Forum Moderators: phranque

Message Too Old, No Replies

Duplicate content: rewrite / remove query strings in wrong order

mod_rewrite query string leak duplicate content

         

maxv

8:18 pm on Aug 27, 2014 (gmt 0)

10+ Year Member



Hi everyone,

After a fair amount of hair pulling, I've discovered that there was some bad rewrite code on a site which leaked query string information, then was indexed by the Big G, causing some duplicate content penalties.

The worst of it is that there isn't a consistent order to the query vars, PLUS there are some bogus query strings that need to be removed.

I've looked through the forums here for an out-of-order query rewrite without much luck, hopefully I'm not asking the same question for the N^1000th time. And of course, there are sub-questions /features below, to further muddy things up.

Here goes:

This is a worst case sample URL with a bunch of extraneous query vars, plus a stray ? character where it shouldn't be:


# query variables are showing up in mixed order, this is just one possibility
http://www.example.com/gallery.php?gallery_name=the_gallery_name&image_name=Feature_Image_aeIou121qX?sort=most_viewed&page=120&ipp=9&id=2374803&featuring=Old_MacDonald&loc=500&sort=added_last&floc=3&loc=7


No, I didn't (mostly) write the code that created this monstrosity. It's an amalgam of old indexed content, plus the more recent rewrite leak of query vars. Backlinks generated by other sites have compounded the issue by injecting junk into the links (e.g. featuring=Old_MacDonald), and there's some old pagination stuff like loc, floc which does nothing and needs dropping.

Ultimately, there are only four parameters to keep: gallery_name, image_name (optional), sort, and page.

Ideally, the canonical version would look like either:

http://www.example.com/The_Gallery_Name/feature_image_aeIou121qX?sort=most_viewed&page=120


or if there's no image_name query var,

http://www.example.com/The_Gallery_Name?sort=most_viewed&page=120


This URL would be what Google and users ultimately see in the address bar.

(note the Capitalization change from the_article to The_Gallery_Name- each word should be capitalized, and there's no fixed number of words in the name - I think I may know how to approach this with RewriteMap)

Is this something you can write a series of rules for, deleting each bogus query var with each pass? Or can it be done in a single pass?

Mock(able) code:

# How to grab name/value pairs out of order?
# How to fix stray ? character in middle of query string

RewriteCode ${QUERY_STRING} gallery_name=(\w+)[&]?image_name=(\w+)[&]?page=(\d+)[&]?sort=(\w+) [NC]
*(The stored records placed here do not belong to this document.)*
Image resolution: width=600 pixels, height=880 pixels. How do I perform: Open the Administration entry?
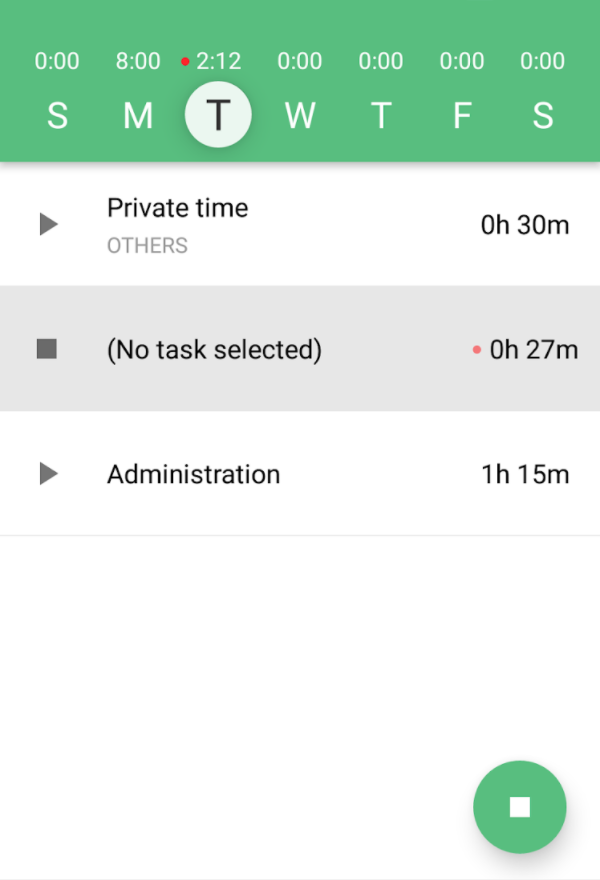[x=193, y=474]
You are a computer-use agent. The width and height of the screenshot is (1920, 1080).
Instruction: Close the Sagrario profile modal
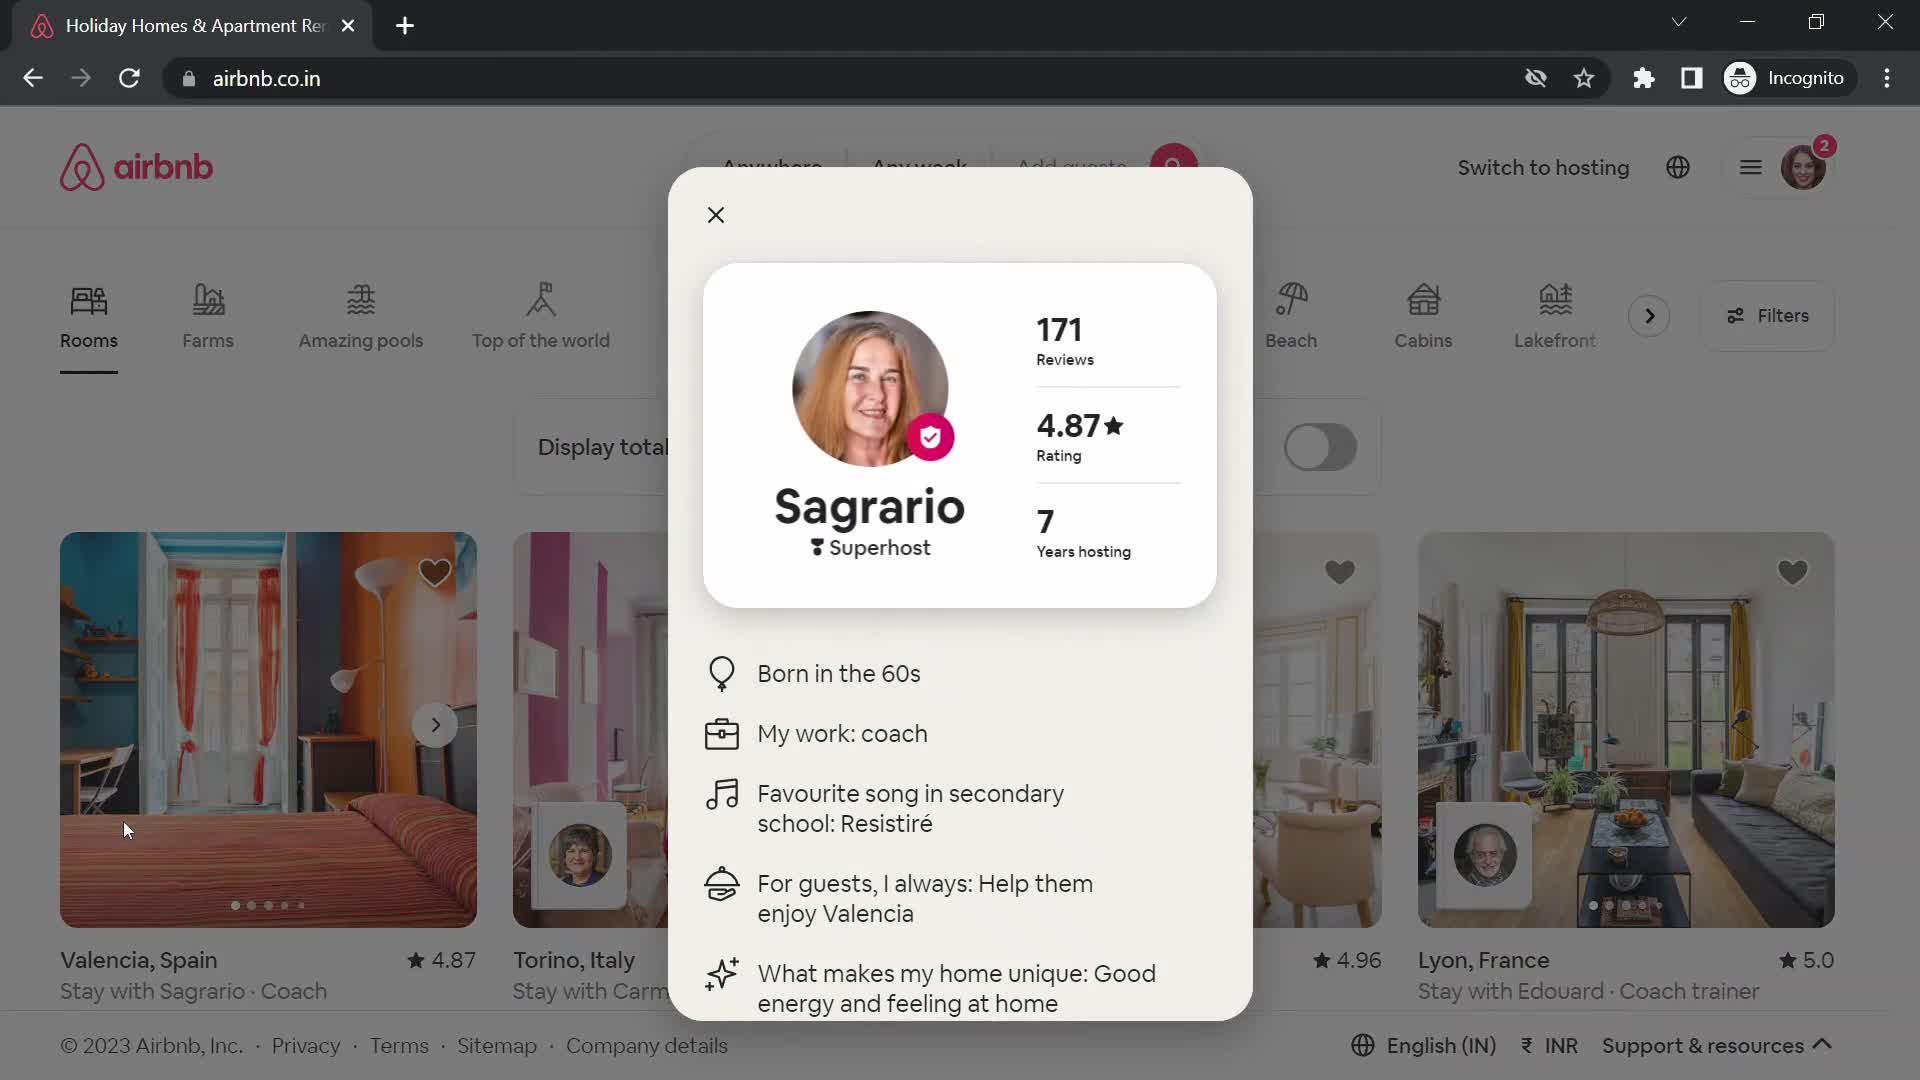coord(716,215)
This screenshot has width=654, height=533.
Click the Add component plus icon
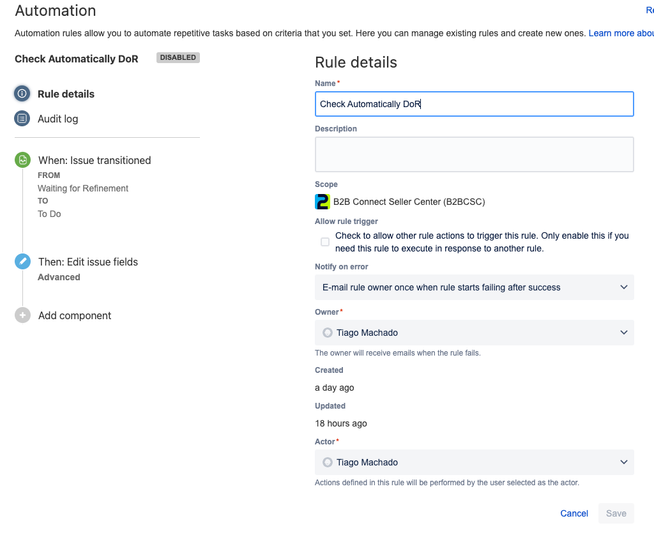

RewriteMap uppercase int:toupper
RewriteMap lowercase int:tolower
RewriteRule Transform gallery_name to name case using RewriteMap

RewriteRule ^/gallery.php(.*) /%1/%2(image_name, if present) [QSA}



Honestly, I'm not sure how to approach this. To help with the duplicate content issue, it appears to be appropriate to use the flag [R=301] to make sure that search engines treat the final rewritten result as canonical. After 'fixing' the URL, internally I'll continue to rewrite the canon URL back into its constituent parts (gallery_name=the_gallery_name, image_name=feature_image_aeIou121qX, sort=X, page=Y) for PHP processing (currently using this rule: RewriteRule ^/([^\.\?/]+)/([A-Za-z_0-9\-]+)$ /gallery.php?gallery_name=$1&image_name=$2 [QSA])

But I'm at a loss on first steps with the initial URL cleanup.

Many thanks,

MaxV

lucy24

9:57 pm on Aug 27, 2014 (gmt 0)

WebmasterWorld Senior Member 10+ Year Member Top Contributors Of The Month



Just how many parameters are involved, and how many possible permutations? I've got a nasty feeling you're looking at a very simple rule:

RewriteCond %{QUERY_STRING} (badparam|otherbadparam|thirdbadparam)
RewriteRule \.php /fixup.php [L]


In spite of the L-alone flag, the rule will be located near the beginning of your existing redirects-- the ones with [R=301,L] flag. If the problem is constrained to a handful of specific URLs, include those in the pattern of the rule.

Since it's superficially a rewrite rather than a redirect, the originally requested URL and query string will remain accessible to the fixup.php page ... whose exact content will have to be hammered out next door in the php subforum. (Penders? You out there?) Translation: I could do it for my own site, but it would be grossly irresponsible for me to make suggestions for anyone else.

That's your worst-case scenario, pending more detailed information.

phranque

12:42 am on Aug 28, 2014 (gmt 0)

WebmasterWorld Administrator 10+ Year Member Top Contributors Of The Month



Ideally, the canonical version would look like either:

http://www.example.com/The_Gallery_Name/feature_image_aeIou121qX?sort=most_viewed&page=120


or if there's no image_name query var,

http://www.example.com/The_Gallery_Name?sort=most_viewed&page=120

what happens when the sort parameter is excluded?

maxv

6:48 am on Aug 28, 2014 (gmt 0)

10+ Year Member



Thanks for the replies!

@lucy24:
There are 4 parameters we want to keep: gallery_name, image_name (optional), page (optional), and sort

The main 'bad' parameters are anything not in the list above. These represent 88% of the known 'bad' parameters: loc, floc, id, featuring.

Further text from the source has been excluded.